For each line below, check whether "Increase" is present. Report how many lines have it, nothing else.
--- DATA FOR REVIEW Enclosed Below ---
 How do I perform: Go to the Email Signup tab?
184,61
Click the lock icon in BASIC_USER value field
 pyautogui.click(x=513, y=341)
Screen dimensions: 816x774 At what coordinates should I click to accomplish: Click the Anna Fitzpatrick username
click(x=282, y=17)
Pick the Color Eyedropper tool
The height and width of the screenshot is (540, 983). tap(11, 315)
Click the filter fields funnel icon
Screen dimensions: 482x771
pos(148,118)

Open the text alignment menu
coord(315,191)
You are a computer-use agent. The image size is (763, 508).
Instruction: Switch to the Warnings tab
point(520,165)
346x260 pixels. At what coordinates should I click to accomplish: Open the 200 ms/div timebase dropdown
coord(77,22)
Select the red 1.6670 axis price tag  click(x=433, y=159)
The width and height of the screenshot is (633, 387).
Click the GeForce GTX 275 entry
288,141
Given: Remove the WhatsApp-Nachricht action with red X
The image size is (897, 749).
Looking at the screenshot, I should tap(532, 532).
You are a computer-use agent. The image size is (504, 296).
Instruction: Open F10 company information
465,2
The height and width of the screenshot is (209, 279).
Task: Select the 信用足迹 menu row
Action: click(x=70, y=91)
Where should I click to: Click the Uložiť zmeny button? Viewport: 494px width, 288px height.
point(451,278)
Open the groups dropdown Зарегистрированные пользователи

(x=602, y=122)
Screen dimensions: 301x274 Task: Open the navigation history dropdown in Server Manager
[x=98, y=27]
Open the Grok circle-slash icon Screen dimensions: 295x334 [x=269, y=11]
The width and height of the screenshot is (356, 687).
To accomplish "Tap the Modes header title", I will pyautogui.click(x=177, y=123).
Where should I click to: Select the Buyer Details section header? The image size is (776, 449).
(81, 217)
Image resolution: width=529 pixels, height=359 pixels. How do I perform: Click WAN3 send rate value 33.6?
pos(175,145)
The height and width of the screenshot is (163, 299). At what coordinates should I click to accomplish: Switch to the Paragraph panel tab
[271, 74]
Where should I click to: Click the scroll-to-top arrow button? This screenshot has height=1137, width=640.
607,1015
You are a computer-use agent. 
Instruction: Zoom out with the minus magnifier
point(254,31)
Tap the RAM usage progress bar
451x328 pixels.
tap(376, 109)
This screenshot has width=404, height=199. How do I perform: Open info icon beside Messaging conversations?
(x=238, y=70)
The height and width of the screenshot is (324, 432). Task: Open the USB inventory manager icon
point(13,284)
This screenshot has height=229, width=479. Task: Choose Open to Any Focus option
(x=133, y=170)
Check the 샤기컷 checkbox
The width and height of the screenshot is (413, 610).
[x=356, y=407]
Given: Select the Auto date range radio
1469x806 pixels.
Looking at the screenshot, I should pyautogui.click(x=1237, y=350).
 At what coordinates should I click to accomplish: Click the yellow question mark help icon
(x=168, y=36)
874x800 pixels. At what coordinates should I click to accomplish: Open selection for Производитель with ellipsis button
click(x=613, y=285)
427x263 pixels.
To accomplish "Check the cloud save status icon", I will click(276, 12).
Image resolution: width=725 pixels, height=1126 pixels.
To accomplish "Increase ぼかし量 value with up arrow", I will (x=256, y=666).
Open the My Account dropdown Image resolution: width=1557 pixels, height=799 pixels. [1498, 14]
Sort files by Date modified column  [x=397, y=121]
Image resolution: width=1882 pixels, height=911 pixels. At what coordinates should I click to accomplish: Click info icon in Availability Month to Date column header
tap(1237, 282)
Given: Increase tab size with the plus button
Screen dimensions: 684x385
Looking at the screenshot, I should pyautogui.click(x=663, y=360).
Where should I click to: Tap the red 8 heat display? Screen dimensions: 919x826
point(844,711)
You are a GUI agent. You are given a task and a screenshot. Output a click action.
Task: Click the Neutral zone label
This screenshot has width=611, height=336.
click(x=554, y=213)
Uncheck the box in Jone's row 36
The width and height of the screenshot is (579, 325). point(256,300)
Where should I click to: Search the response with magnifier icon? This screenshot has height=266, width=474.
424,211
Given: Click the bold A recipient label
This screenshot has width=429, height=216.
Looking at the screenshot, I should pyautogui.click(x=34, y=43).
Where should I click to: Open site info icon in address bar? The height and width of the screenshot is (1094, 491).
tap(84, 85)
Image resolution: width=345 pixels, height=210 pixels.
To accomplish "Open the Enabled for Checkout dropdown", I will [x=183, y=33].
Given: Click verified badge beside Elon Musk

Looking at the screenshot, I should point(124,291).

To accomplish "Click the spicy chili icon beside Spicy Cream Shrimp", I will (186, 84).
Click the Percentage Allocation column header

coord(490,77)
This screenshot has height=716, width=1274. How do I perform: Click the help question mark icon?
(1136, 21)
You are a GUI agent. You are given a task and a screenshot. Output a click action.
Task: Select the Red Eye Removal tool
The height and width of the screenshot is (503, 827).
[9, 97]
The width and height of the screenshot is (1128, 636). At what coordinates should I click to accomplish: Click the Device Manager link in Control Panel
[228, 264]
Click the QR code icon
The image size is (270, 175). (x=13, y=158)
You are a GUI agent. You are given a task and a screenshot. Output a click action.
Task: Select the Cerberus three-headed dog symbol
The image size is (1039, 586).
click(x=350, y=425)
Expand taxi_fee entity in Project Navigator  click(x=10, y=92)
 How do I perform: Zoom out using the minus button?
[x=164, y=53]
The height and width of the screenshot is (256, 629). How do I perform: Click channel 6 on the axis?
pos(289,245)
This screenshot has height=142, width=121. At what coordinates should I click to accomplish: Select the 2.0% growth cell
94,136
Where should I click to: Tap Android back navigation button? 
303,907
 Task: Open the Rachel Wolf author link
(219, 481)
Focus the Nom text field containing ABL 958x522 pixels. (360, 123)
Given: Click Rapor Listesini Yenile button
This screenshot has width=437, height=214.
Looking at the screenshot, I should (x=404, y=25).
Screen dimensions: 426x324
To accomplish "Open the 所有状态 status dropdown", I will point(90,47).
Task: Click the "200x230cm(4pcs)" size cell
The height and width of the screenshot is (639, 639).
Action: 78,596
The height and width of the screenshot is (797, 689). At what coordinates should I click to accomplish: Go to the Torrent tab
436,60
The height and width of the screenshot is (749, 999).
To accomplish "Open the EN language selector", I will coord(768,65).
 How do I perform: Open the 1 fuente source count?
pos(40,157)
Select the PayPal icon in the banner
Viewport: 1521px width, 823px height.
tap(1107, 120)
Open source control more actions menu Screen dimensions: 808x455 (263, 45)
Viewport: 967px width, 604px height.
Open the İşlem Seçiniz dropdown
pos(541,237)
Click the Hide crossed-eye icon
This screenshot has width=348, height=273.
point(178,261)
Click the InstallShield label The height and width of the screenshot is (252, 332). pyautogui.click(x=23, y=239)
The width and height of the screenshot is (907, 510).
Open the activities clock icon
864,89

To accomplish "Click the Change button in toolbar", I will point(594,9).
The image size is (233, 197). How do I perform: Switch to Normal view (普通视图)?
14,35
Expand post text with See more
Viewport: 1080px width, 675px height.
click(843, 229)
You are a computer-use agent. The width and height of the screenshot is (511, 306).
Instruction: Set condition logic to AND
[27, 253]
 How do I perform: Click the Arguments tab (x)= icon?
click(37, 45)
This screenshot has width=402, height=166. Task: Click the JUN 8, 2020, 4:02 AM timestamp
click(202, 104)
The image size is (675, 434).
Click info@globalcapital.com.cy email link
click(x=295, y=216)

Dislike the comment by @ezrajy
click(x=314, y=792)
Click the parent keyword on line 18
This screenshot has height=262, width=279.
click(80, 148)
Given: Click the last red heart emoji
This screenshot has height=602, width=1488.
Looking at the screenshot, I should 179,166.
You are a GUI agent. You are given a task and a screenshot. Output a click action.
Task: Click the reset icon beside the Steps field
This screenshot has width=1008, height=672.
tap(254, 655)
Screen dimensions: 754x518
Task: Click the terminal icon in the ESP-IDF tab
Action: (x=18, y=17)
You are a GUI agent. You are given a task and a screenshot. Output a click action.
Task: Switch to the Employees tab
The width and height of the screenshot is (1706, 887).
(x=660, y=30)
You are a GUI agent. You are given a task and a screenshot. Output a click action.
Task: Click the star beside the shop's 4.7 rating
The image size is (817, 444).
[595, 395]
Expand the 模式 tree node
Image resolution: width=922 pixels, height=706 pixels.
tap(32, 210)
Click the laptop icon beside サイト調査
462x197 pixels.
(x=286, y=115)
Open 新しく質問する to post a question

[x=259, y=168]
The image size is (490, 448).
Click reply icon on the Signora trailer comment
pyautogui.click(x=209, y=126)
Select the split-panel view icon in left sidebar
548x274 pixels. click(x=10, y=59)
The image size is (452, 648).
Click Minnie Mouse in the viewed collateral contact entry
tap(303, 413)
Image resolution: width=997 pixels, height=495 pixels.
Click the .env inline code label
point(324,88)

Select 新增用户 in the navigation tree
--- End of Enclosed DATA FOR REVIEW ---
> EXERCISE RESPONSE:
2